In kirchlichen Kreisen sorgt das Verhalten der Oberhirten für Kopfschütteln. Ein Kadermann des Bistums Chur, der nicht genannt werden will: «Wie dumm kann man sein, all die bekannten Fehler in einem so brisanten Fall nochmals zu machen? Die Bischöfe beteuern doch, dass sie sofort die Polizei einschalten.» Simon Spengler (61), Sprecher der Zürcher Katholiken: «Es ist ein Elend! Bischöfe handeln weiterhin erst, wenn der Druck der Medien zu gross wird. Was den Schein stört, wird so lange als möglich vertuscht. Das hat System, und daran hat sich nichts geändert.»
Auch sonst lässt der Aufklärungswille der katholischen Kirche zu wünschen übrig. Die Zürcher Historikerinnen Monika Dommann (57) und Marietta Meier (57) fordern den Zugang zum Archiv der Vatikan-Botschaft in Bern. Die Wissenschaftlerinnen gehen davon aus, dass hier zahlreiche Missbrauchsfälle dokumentiert sind. Doch wie alle Botschaften geniesst auch die Nuntiatur in Bern diplomatischen Schutz.

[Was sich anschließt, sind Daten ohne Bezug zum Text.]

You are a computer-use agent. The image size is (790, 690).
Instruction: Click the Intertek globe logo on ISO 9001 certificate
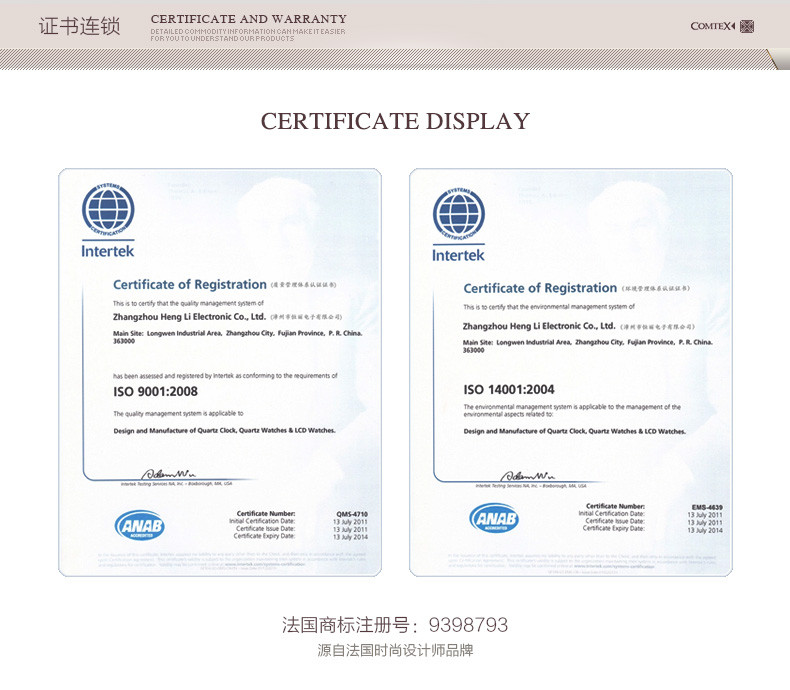107,212
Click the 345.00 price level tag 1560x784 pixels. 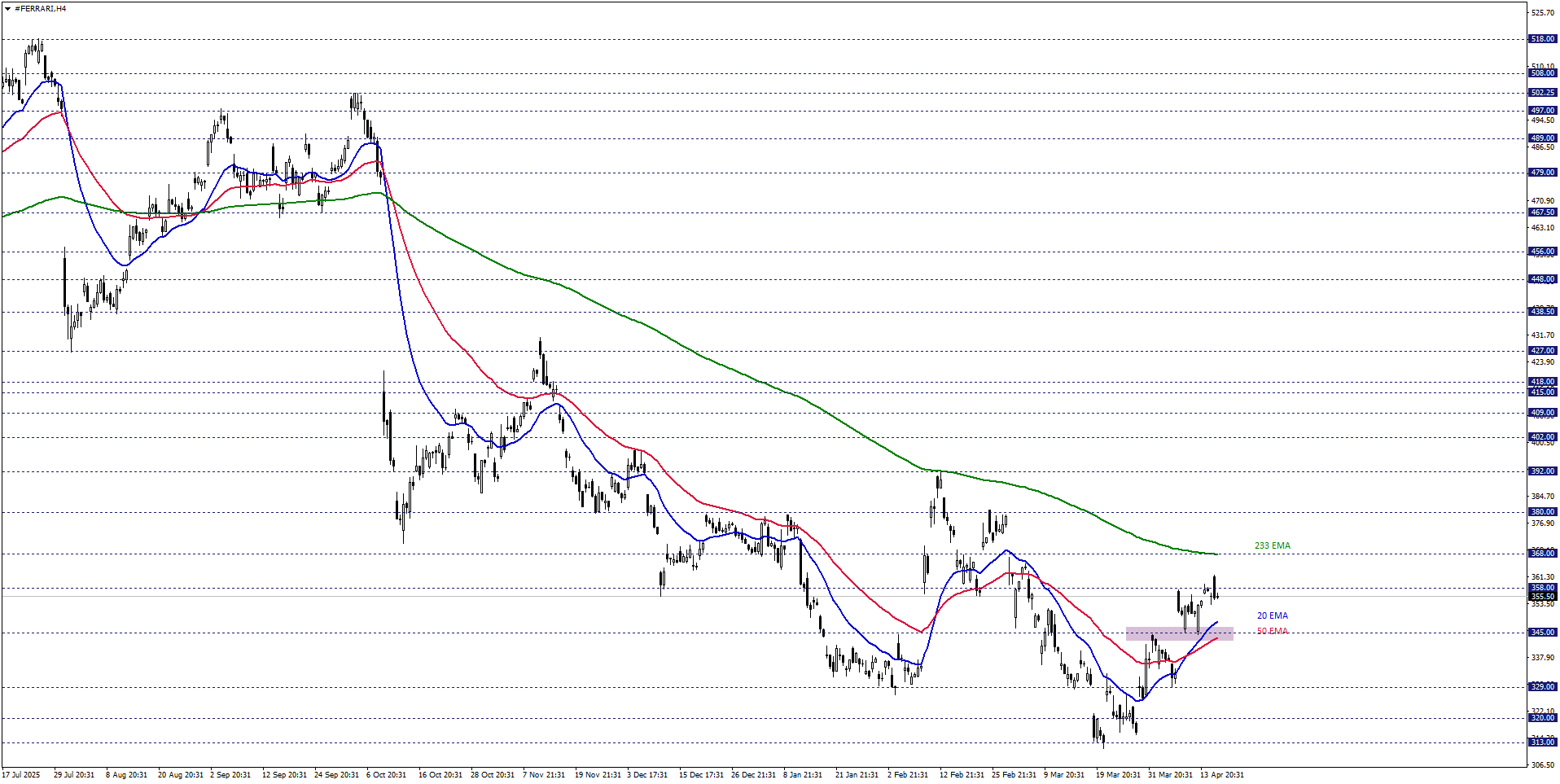pos(1542,633)
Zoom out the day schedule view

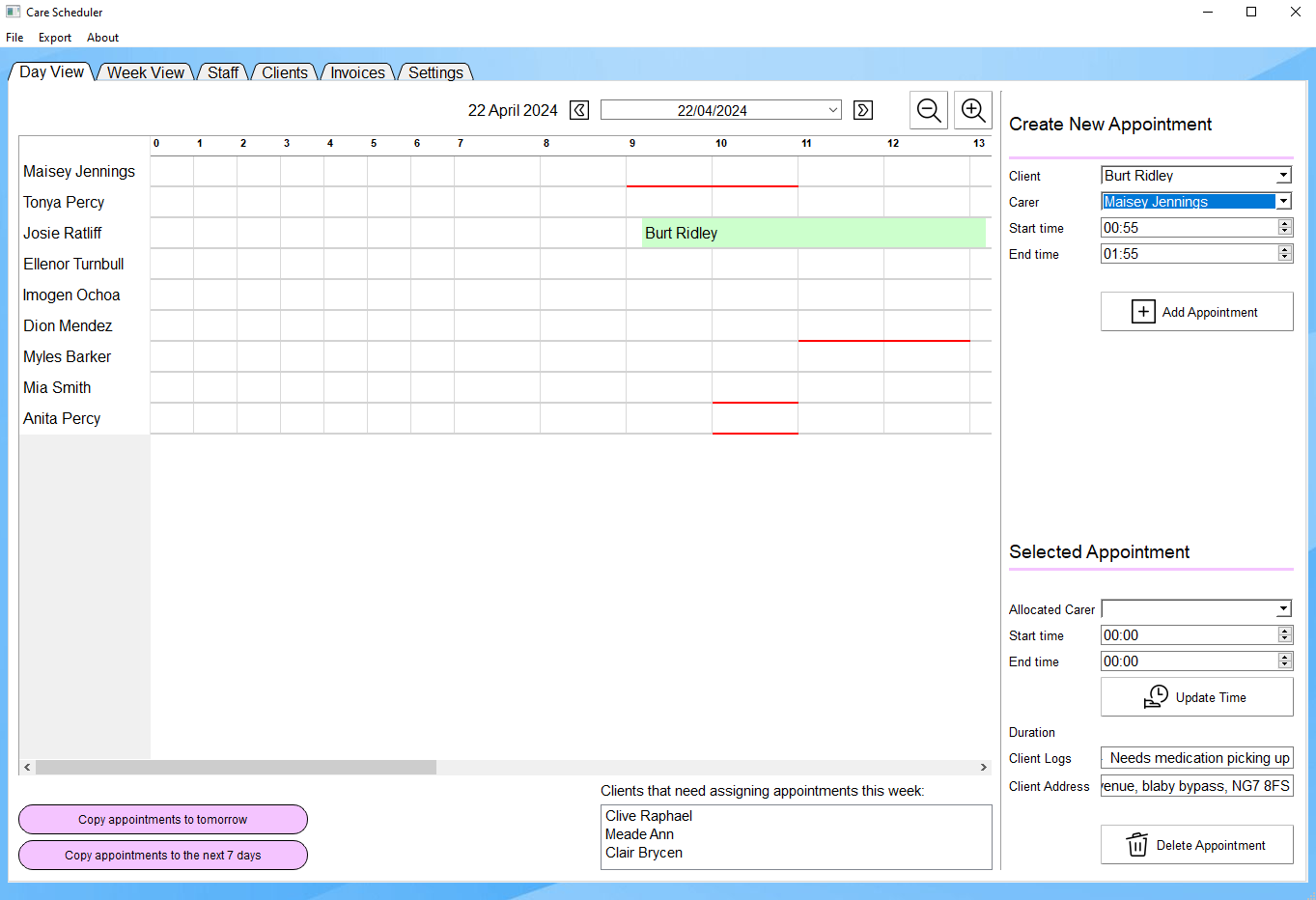click(x=929, y=110)
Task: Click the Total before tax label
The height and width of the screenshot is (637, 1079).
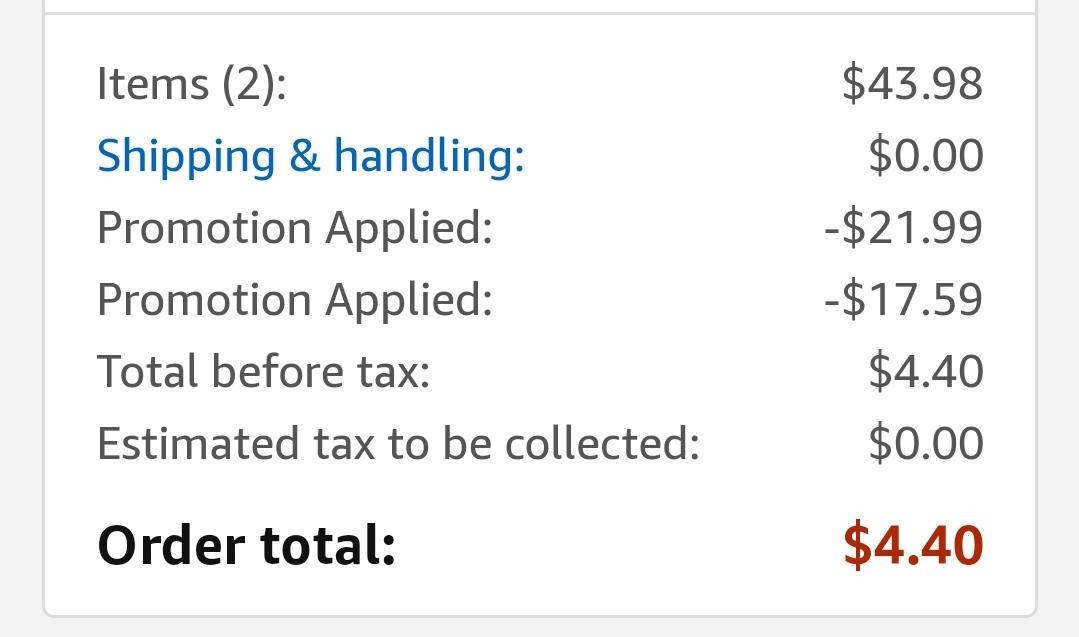Action: [x=263, y=372]
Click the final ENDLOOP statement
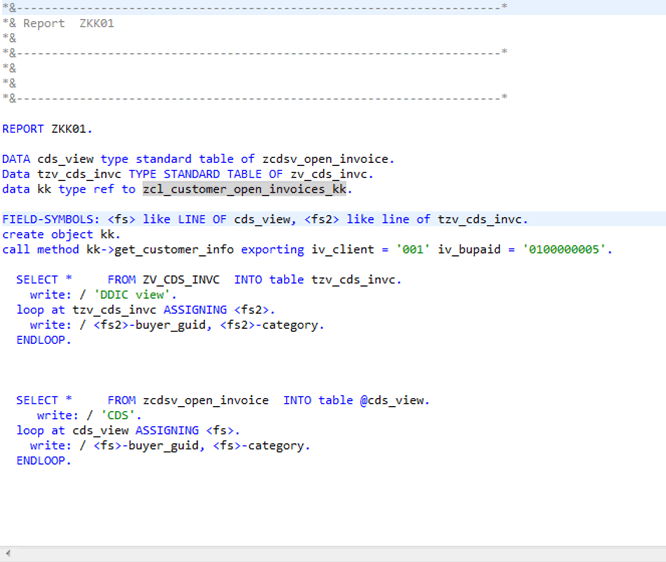Viewport: 666px width, 562px height. pyautogui.click(x=43, y=460)
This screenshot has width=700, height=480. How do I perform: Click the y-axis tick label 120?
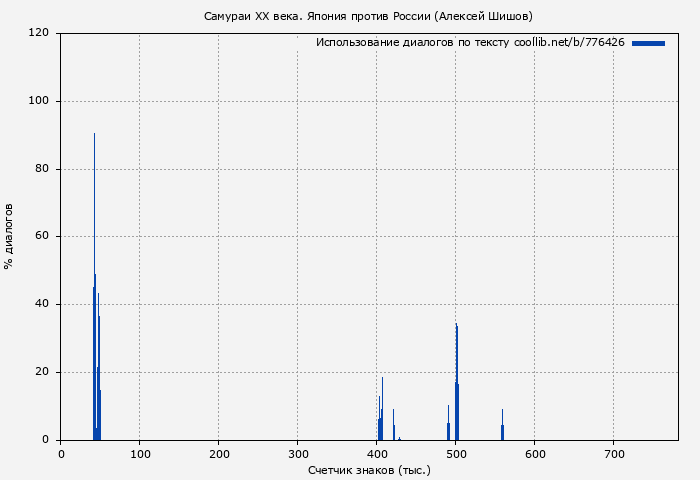coord(39,33)
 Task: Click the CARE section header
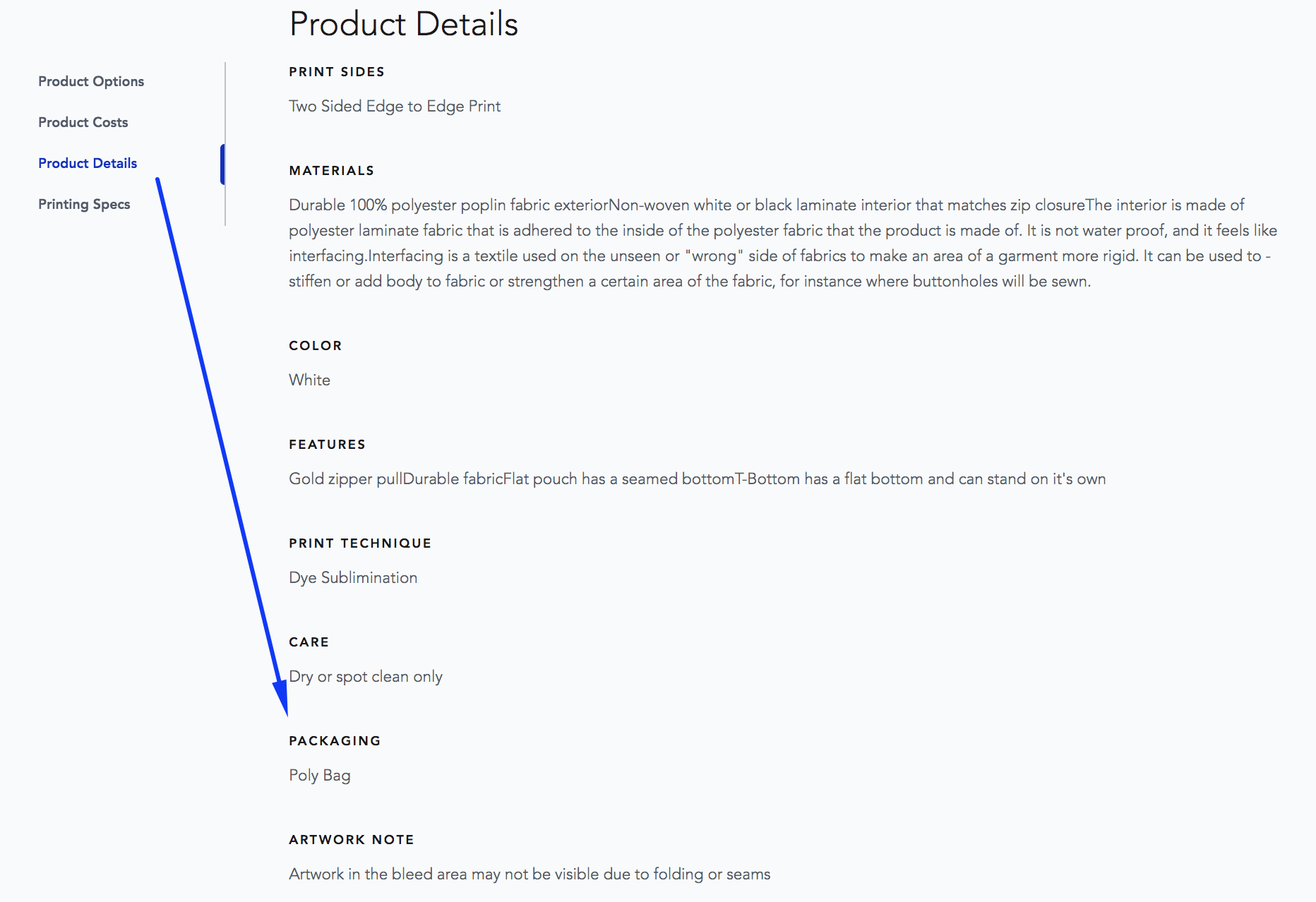pyautogui.click(x=308, y=642)
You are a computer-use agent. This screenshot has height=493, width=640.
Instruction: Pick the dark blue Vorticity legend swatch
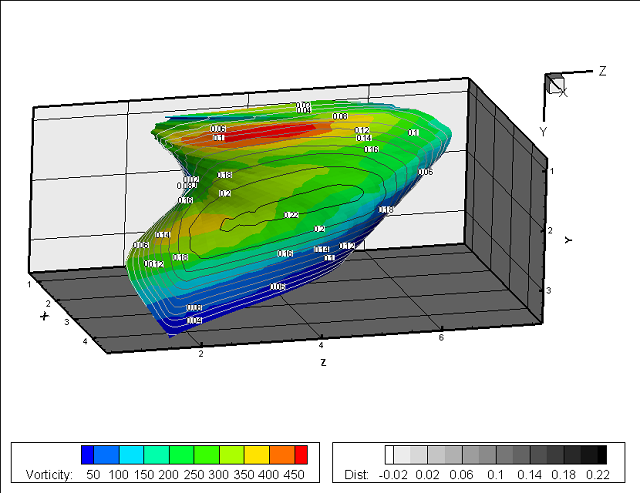(88, 455)
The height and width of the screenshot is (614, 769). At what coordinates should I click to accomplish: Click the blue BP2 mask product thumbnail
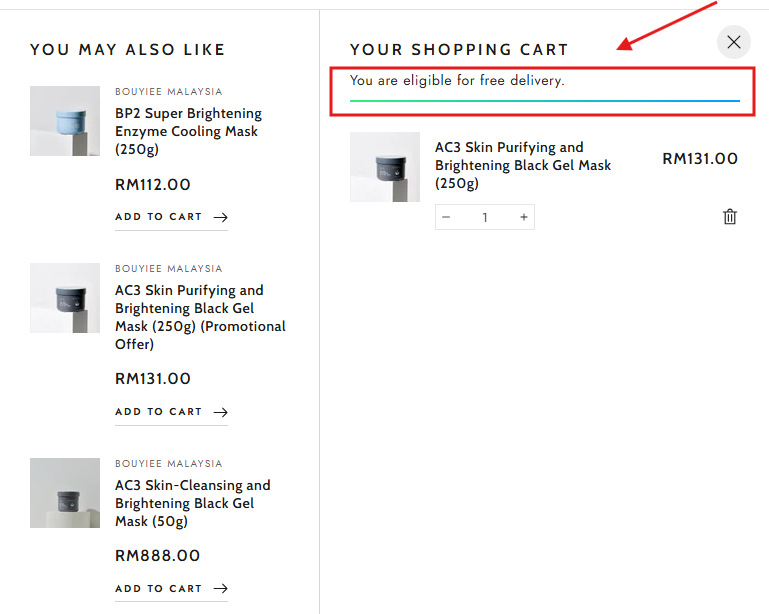pos(65,121)
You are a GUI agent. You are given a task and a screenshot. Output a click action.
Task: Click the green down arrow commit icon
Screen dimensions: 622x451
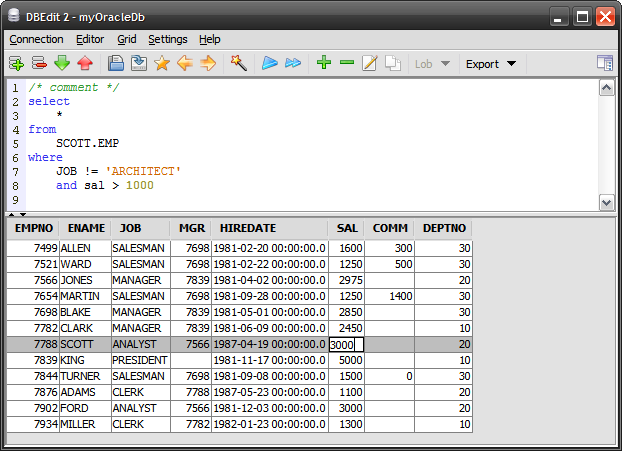[x=62, y=63]
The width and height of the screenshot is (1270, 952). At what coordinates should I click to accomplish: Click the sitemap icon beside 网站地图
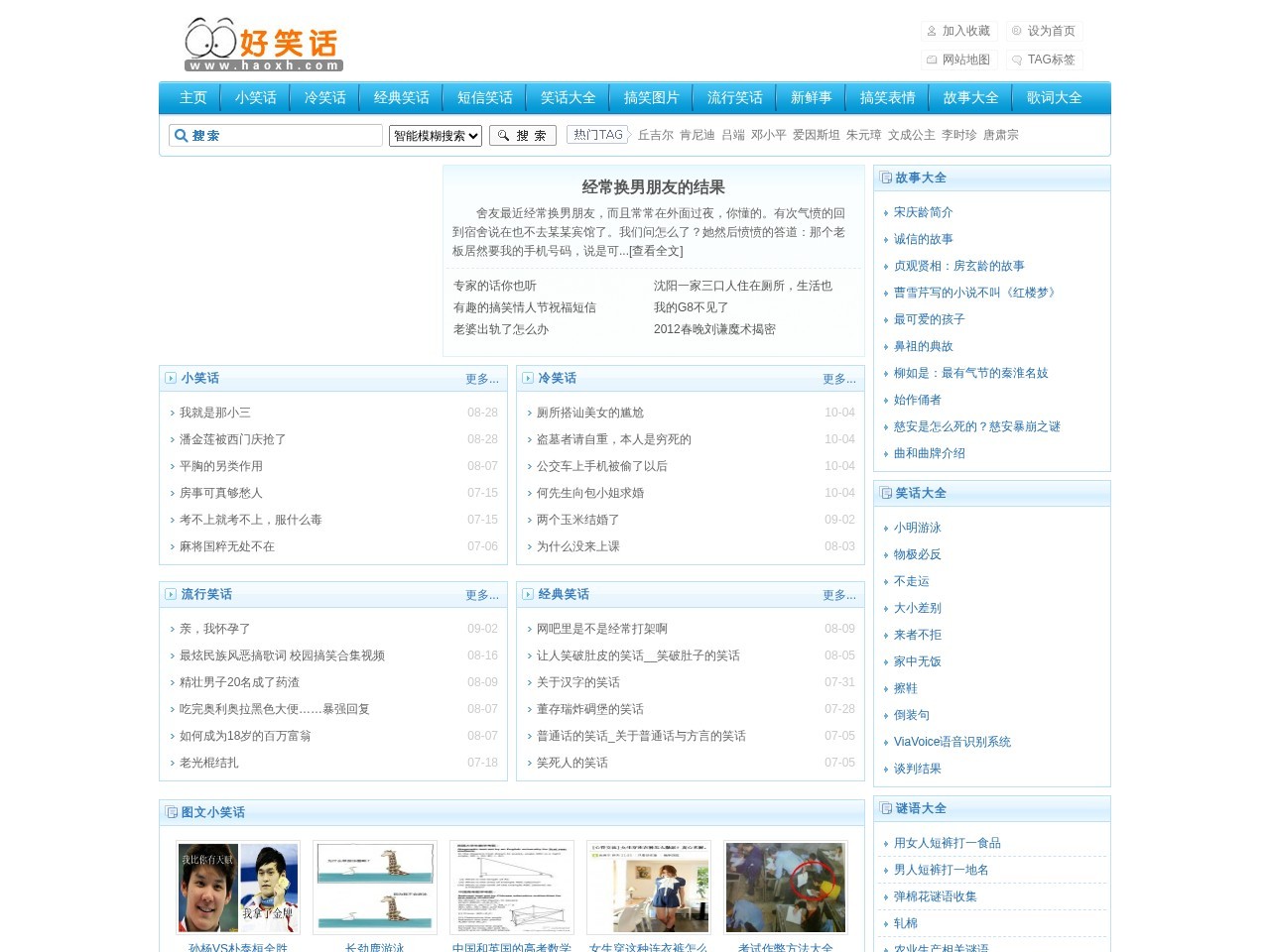coord(930,60)
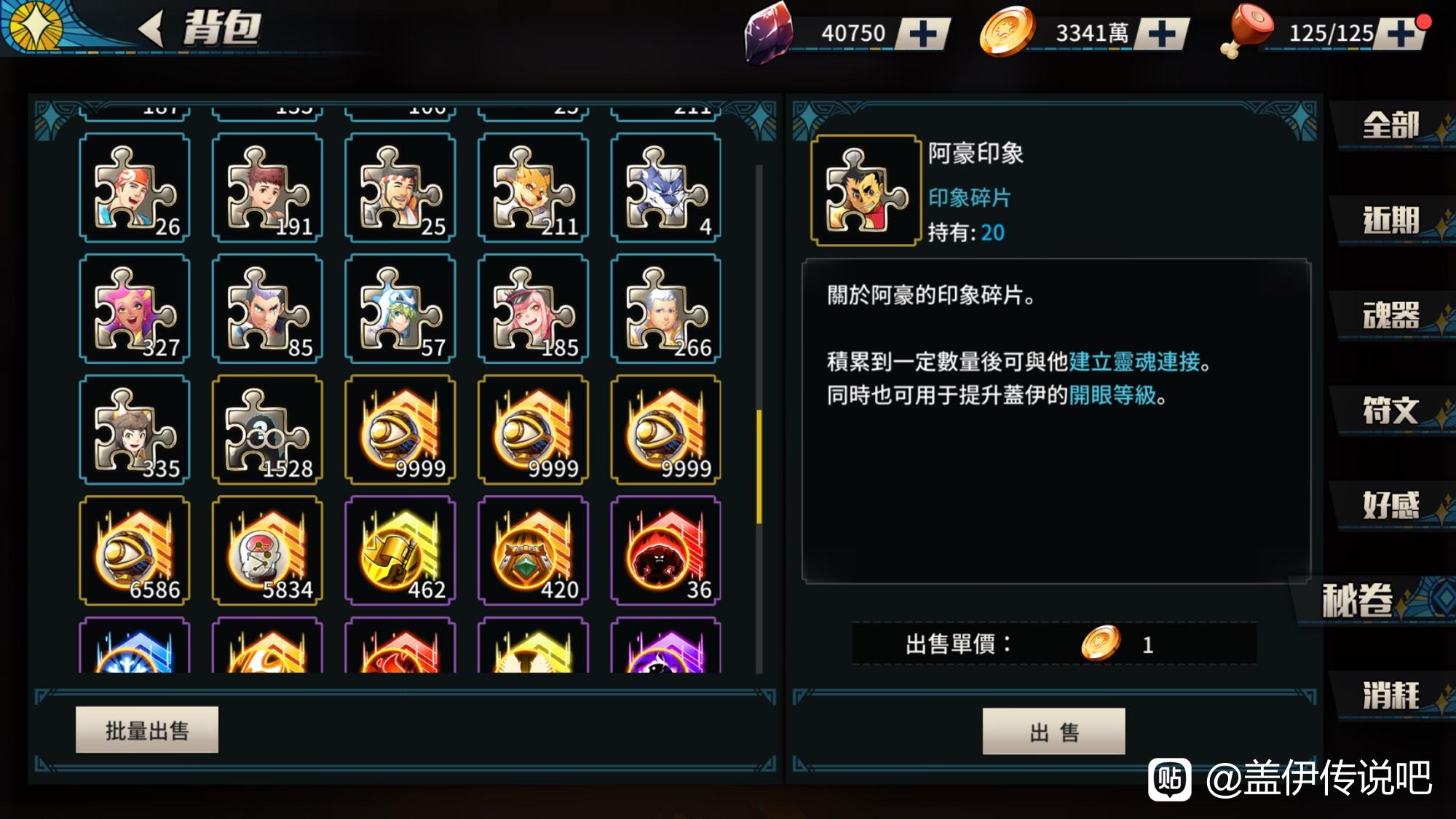Switch to the 全部 category tab
1456x819 pixels.
pos(1392,126)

Papst-Botschafter sagt Nein
Der Botschafter des Papstes in der Schweiz, Erzbischof Martin Krebs (66), lehnt gegenüber SonntagsBlick eine Öffnung des Archivs rundweg ab. Er verweist auf das «Wiener Übereinkommen über diplomatische Beziehungen», wonach Botschaftsarchive «jederzeit unverletzlich» seien, «wo immer sie sich befinden». Auch eine punktuelle Akteneinsicht, die sich auf Fälle von Missbrauch konzentriert, lehnt Krebs ab.